Nous verrons également que le temps est un facteur primordial dans ce poème: il régit à la
fois le poème lui même, la vie de l'auteur, et l'amour même...
Pour Apollinaire, l'amour est vital.
Il le cherche partout et le trouve partout...
Mais il le voit parfois bon,
parfois mauvais.
Il le voit bon dans ses espoirs, nous le voyons dans « suivrons-nous (...) tes cours vers d'autres
nébuleuses », il a l'espoir de pouvoir aimer toujours: malgré tout ce qui peut arriver, l'amour ne peut être atteint, il
est aussi invincible que les étoiles.
Le bon amour, Apollinaire le voit aussi dans son passé, ou du moins à cette aube
belle et printanière qu'il nous décrit dans la dernière strophe: « C'était l'aube d'un jour d'avril (...) j'ai chanté l'amour
à voix virile ».
Il est encore un endroit où, pour l'auteur, l'amour est bonheur: c'est dans ses rêves...
Dans son
poème, Apollinaire nous fait part de ses rêves à travers l'antique mythe d'Ulysse et de Sacontale, qui par définition
est légende.
Le mythe serait ce qu'Apollinaire voudrait atteindre: la perfection de l'amour.
Or ce mythe,
immédiatement après l'avoir « conté », il le brise et nous défait ainsi de l'éblouissement du bel amour, pour nous
plonger dans la triste « ombre » de l'« amour faux ».En effet, la lumière est un moyen évident dans ce poème, pour
distinguer l'amour sincère, et l'amour faux: pour l'amour sincère, nous retrouvons les termes: « soleil de Paques »,
« belle aube », « soeur lumineuse », alors que pour l'amour faux, nous retrouvons: « ombres infidèles », « enfer »,
« oubli », « mort », « triste soir ».
Le faux amour dont Apollinaire parle est ce qui a corrompu les « rois du monde »,
ceux de ses rêves, c'est ce qui a fait cesser l'aventure amoureuse entre Annie et l'auteur.
C'est donc le regrets
l'amertume, qui accompagne la description du faux amour que fait Apollinaire: « malheureux », « regrets », « onde
mauvaise à boire ».
Nous sommes donc en train de lire le poème d'un homme encore amoureux de son ancienne
amie, exprimant à coeur ouvert l'ensemble de ses regrets accompagnés de sa conception de l'amour parfait...

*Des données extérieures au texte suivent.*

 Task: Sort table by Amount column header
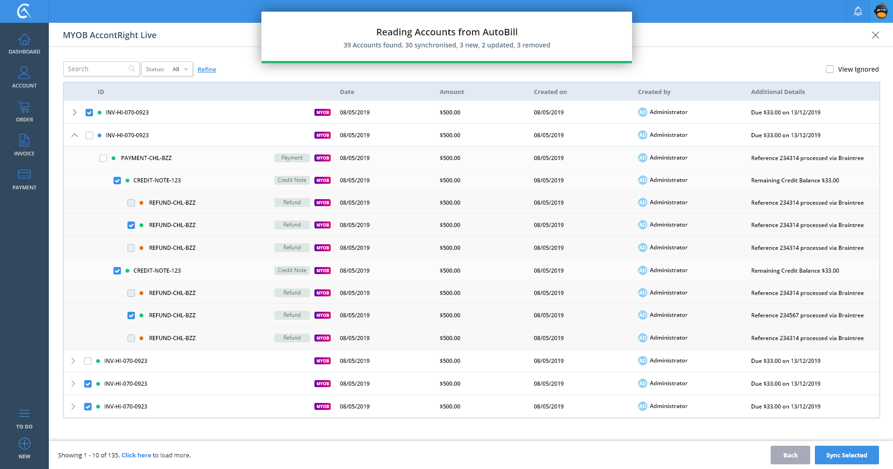coord(452,92)

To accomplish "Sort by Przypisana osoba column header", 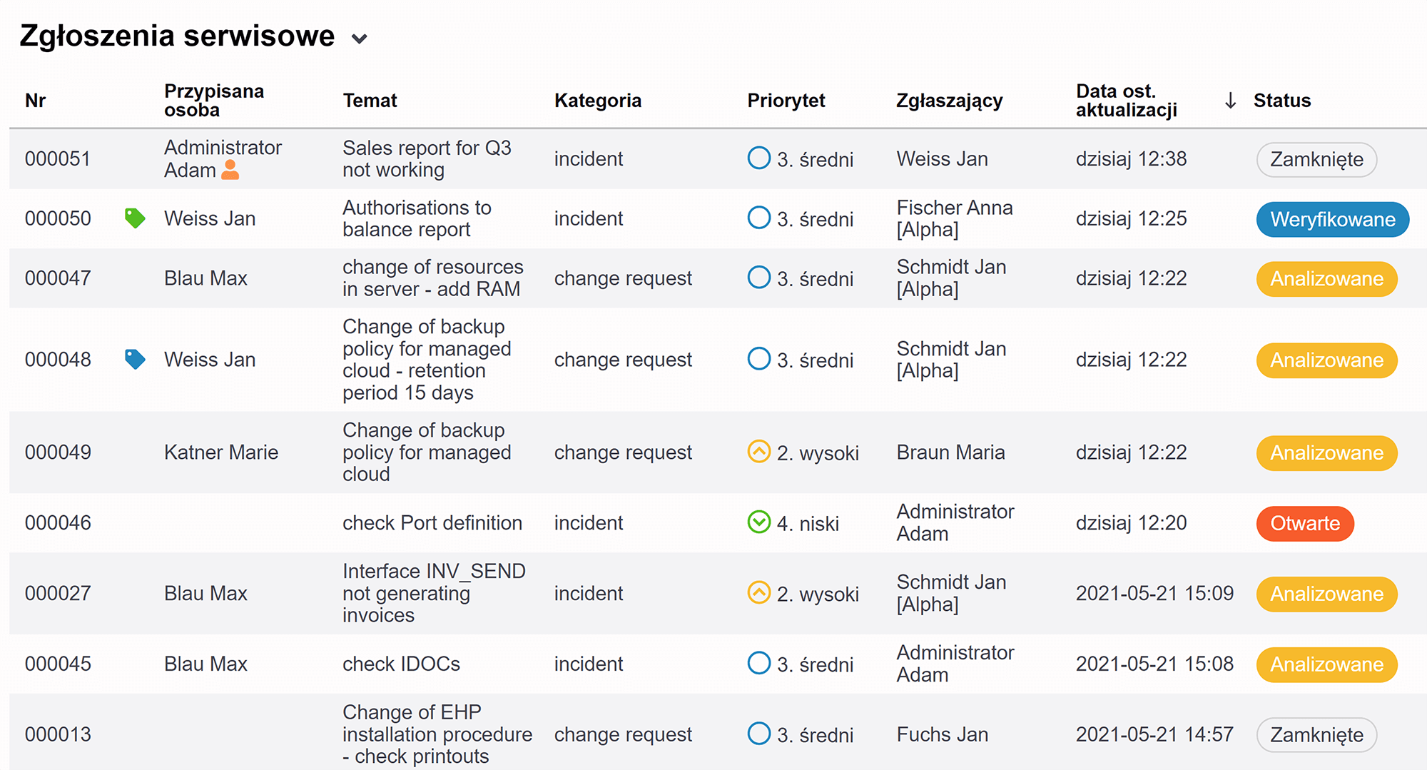I will click(x=214, y=101).
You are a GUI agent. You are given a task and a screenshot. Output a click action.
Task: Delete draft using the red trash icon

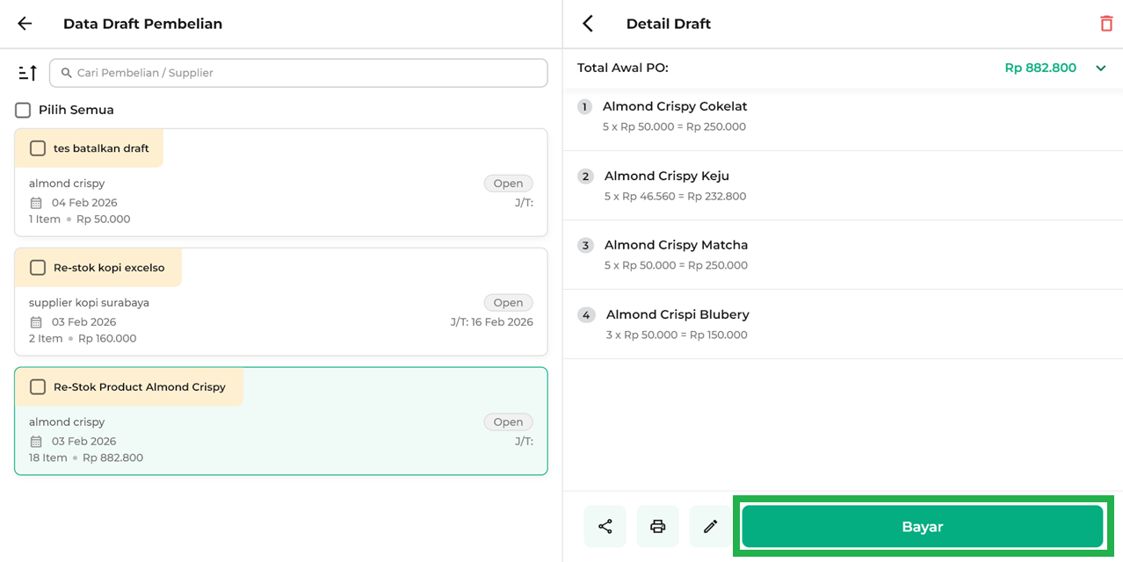1105,24
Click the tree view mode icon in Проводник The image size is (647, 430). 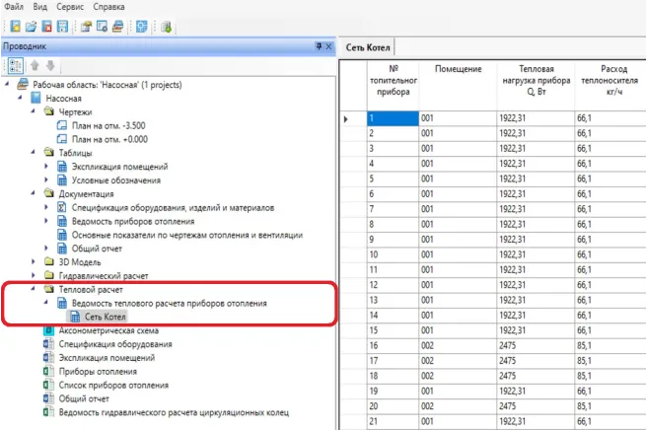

Mais alors, ne serions nous pas là en plein processus de tentative de « re-séduction »? Nous pouvons tout
d'abord voir que ce poème est écrit dans une forme très stricte en comparaison avec Zone notamment: Nous avons
ici un schéma régulier de strophes: 5 vers, rimes disposées toujours de la même manière (ABABA), et nous avons
des vers toujours octosyllabes.
Cet aspect très strict montre que le poète est sur de ce qu'il pense, de ce qu'il
veut, de ce qu'il dit.
L'assurance est la base de l'art oratoire.
Nous pouvons voir que ce poème a un schéma
argumentatif très élaboré, basé sur les réactions et émotions du destinataire (de la destinatrice).
Effectivement, le
sujet poétique commence son argumentation par l'évocation de son rêve: le mythe d'Ulysse.
Ce rêve est plaisant, il
nous donne envie d'y rester: « sage Ulysse », « tapis de haute lisse », « réjouit » etc.
Mais il nous en extirpe
violement, c'est le premier choc: il nous fait comprendre que le seul amour réel, c'est le faux amour...
Ce choc a
pour but de nous secouer, de nous faire finalement regretter, comme lui le fait, l'amour parfait d'Ulysse et
Sacontale.
Puis, après avoir mélé les rois du monde à la corruption (« eussent vendu leur âme »), le poète semble
ouvrir une nouvelle porte, qui éclairerait quelque peu les ombres terrifiantes de l'amour faux: « revienne le soleil »,
« pour chauffer un coeur ».
Hélas, cette lumière, il la demande, la désire, mais son état est le suivant: il est plus
froid que les martyrs de Sébastes (qui moururent de froid: nus sur un lac gelé pour n'avoir voulu se convertir
religieusement).
Il continue dans ce déchirement: mon beau navire », « une onde mauvaise à boire », « belle
aube », « triste soir ».
Et ainsi, second choc, il « congédie » l'amour, congédie Annie...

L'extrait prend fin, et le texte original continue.